The effects of changing Ag film thickness and PMMA film thickness on the mechanical properties of the composite films were studied by comparing and analyzing the composite films with different thickness ratios using strain distribution, dislocation evolution and atomic migration. The presence of the PMMA layer reduces the dislocation development speed of the Ag layer, but has less effect on the initial scale of dislocation nucleation. The indentation depth required for Ag dislocation nucleation increases with an increase in PMMA layer thickness, which indicates that the elastic limit of the composite film is improved. In addition, we also found that Ag layer in composite films experienced two stages of rapid dislocation development, during which the indentation force vs. penetration depth curve often fluctuated significantly; this phenomenon is particularly obvious when the thickness of PMMA is large.

Depending on the thickness of the Ag layer, there exist two deformation styles: bending-dominant mode and indentation-dominant mode. When the Ag layer is thinner, the center of Ag film undergoes a large deflection due to bending deformation, reducing the stiffness of the composite film. When the Ag layer is thick, the indentation deformation of the Ag surface dominates the deformation mode of the composite film, and the stiffness of the composite film increases. The points of deviation of the indentation force vs. penetration depth curve from Hertz elastic theory could not be used as a sign of dislocation nucleation of Ag/PMMA composite film, and the drastic fluctuation in the curve meant a large-scale collective movement of dislocation.

This study is expected to provide atomic-level insights into the mechanical contact properties of multi-layer heterogeneous nanocomposite films and to provide an important measurement technique of nanofilm properties based on the nanoindentation method for research into patterned nanoimprints, micro–nano processing technology, pressure-sensitive devices, flexible sensors, etc.
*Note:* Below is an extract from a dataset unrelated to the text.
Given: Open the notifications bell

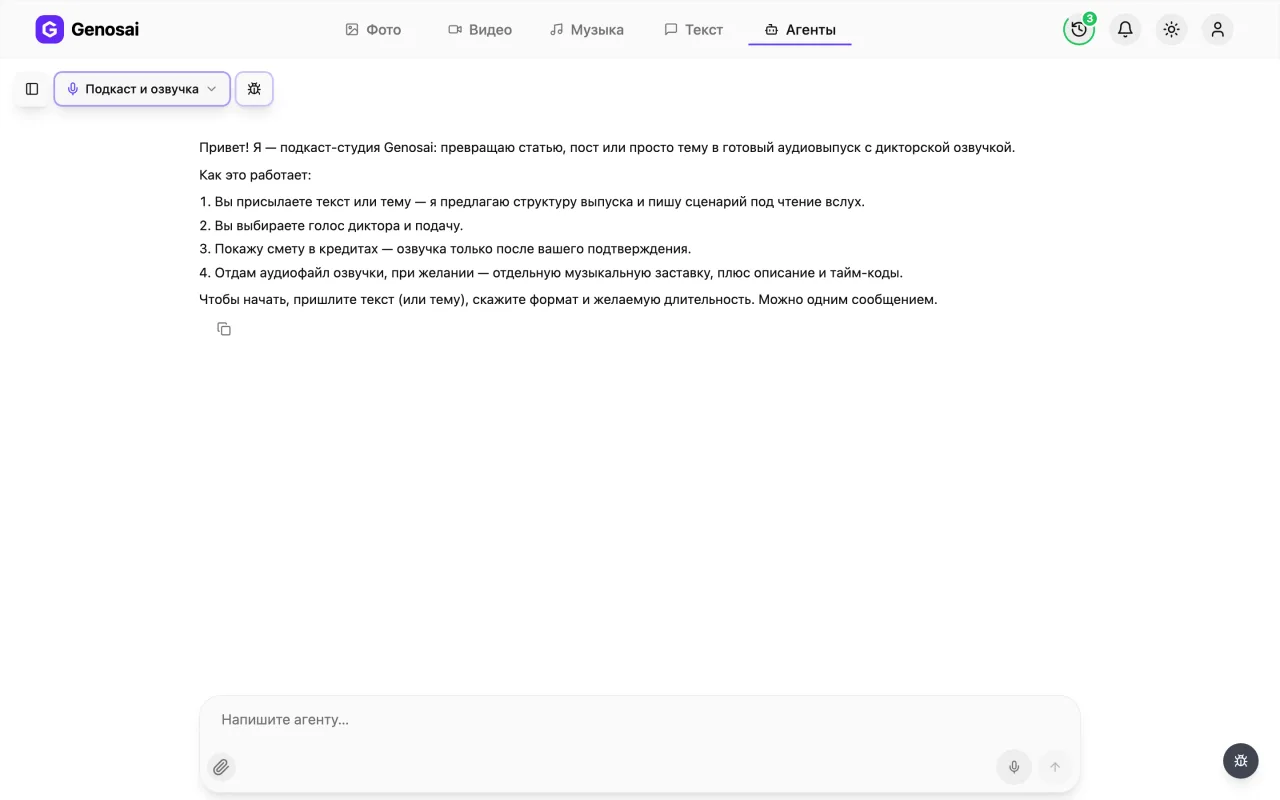Looking at the screenshot, I should pyautogui.click(x=1125, y=30).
The current work shows that when the Ag film is thick enough, the rule of mixtures matches well with the nanoindentation method. Thus, by rationally designing nanoindentation experiments, using the rule of mixtures and the indentation response of the composite film, it is possible to extract the elastic modulus of one component if the modulus of the other component is known. In future, more simulations could be conducted and the rule of mixtures could be modified to further extend its application range, including the parameter space where the metal film is much thinner.

Conflicts of interest

There are no conflicts to declare.

Acknowledgements

Thanks go to National Natural Science Foundation of China (NSFC-BRFFR grant no. 12111530281), BIT-BRFFR Joint Research Program (BITBLR2020018), State Key Laboratory of Explosion Science & Technology (QNKT20-01, YPJH20-6, JCRC18-01), and Beijing Institute of Technology Research Fund for financial support.